In order to have data to work with, the researchers asked them to rate at 5 the grade in which they considered friends to be the rest of the people, being 1 the option "is a stranger" and the 5 "best friend / to". Further, each individual had to score, also on a scale of 5 points, the degree to which he believed that the other person considered him friend or friend .

The results

In general, The vast majority of participants were optimistic when assessing how they were reciprocated in their friendly relations . In 94% of the cases, people used the same number to quantify the degree of friendship they felt and the degree to which they believed the other person corresponded to them. That is, there was a clear tendency to believe that relations were symmetric and bidirectional.


Judging by the data obtained, this optimism was based on an illusion. In 47% of the cases, the scores obtained were not the same .

Fake friends? What are your dark motivations?

There are many ways to interpret these results . One of them is to believe, simply, that the conclusions reached through this research do not correspond to reality. At the end of the day, it is only a study, and it is possible that there have been errors in the sampling, design or analysis of the data. Also, it is true that this could only happen in certain cultures or populations, and not in all the inhabitants of the planet. To know this, it would be necessary to investigate more.
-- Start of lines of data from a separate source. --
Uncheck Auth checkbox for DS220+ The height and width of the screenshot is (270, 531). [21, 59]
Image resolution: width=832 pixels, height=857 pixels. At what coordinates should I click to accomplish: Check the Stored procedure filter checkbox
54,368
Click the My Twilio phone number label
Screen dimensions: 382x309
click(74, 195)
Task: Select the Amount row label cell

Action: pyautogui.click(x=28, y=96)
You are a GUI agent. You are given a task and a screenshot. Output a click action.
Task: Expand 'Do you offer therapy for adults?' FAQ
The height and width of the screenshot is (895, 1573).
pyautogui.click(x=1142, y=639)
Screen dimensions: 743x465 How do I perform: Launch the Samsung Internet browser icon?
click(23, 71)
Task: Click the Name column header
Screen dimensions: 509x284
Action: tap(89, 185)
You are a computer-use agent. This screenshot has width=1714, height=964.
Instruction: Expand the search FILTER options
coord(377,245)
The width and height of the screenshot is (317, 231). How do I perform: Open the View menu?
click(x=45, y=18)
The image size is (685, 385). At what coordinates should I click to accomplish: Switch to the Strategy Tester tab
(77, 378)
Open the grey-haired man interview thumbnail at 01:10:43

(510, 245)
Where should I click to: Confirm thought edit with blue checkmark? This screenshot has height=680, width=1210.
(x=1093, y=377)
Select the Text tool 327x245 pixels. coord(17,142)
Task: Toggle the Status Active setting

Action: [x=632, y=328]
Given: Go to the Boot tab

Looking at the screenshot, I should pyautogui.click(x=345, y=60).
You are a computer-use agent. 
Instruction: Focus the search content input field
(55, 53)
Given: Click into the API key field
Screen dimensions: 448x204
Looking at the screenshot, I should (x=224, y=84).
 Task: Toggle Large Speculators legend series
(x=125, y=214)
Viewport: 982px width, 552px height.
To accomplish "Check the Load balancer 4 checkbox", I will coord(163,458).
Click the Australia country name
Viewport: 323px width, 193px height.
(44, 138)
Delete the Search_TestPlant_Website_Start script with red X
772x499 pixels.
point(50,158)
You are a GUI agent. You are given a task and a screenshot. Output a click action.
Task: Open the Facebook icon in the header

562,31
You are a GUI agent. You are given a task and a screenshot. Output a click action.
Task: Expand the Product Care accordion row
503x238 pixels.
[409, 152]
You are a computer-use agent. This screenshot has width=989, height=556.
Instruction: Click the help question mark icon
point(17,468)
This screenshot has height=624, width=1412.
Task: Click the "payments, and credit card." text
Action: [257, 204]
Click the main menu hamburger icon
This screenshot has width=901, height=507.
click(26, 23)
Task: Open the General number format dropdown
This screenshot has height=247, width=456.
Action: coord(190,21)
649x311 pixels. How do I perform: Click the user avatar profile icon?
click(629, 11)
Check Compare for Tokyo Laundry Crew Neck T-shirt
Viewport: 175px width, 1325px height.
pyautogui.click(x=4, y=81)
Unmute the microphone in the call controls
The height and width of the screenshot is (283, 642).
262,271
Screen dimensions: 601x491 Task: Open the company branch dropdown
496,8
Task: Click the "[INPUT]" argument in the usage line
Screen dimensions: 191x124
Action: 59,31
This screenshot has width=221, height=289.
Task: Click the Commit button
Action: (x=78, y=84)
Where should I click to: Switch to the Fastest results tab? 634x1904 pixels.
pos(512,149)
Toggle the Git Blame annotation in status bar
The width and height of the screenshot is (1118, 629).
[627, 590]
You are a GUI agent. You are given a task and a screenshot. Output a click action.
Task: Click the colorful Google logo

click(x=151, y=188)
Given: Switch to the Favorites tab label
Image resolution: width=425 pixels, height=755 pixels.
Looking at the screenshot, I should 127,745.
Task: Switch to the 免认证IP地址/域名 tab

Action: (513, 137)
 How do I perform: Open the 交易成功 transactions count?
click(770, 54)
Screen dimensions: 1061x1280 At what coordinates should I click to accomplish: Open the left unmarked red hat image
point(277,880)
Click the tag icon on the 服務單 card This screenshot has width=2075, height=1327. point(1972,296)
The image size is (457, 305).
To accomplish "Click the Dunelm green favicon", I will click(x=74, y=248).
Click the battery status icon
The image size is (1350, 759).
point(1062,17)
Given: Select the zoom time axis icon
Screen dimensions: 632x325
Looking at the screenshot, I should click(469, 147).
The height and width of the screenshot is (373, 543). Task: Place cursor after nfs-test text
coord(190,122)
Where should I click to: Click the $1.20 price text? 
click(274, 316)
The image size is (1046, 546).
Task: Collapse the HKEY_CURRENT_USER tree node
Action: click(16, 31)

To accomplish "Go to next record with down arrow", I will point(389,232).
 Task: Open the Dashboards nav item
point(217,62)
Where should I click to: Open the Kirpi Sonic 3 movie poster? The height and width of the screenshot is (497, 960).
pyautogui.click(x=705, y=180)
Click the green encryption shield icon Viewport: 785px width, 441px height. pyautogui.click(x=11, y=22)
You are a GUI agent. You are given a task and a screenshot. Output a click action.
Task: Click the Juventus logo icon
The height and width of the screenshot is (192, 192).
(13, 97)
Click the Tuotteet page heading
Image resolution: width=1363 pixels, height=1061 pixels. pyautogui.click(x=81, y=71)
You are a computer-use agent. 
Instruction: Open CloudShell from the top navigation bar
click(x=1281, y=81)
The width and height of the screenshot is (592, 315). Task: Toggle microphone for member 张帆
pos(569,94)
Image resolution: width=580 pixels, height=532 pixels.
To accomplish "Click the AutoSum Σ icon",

Another way to take it is to believe that the results of this study are a reflection of what really happens in our relationships. It could be that human beings were exceptionally bad when it comes to distinguishing between real friends (which correspond to us) and others that only act in a similar way to what a friend would do.

But there is also another possible explanation: that these conclusions show the consequences of having many non-antagonistic personal relationships. That is, in a time when it is common to have 400 contacts on Facebook, many of whom congratulate us on our birthday without knowing each other, it is increasingly difficult to know who is kind in a totally spontaneous way and who only acts like that out of courtesy. .

At the end of the day, in a culture where image matters more and more, posturing and appearances can also involve what was once our network of relationships based on honesty and affectivity.


Making Friends Not Always Easy for Foreign Students (May 2021).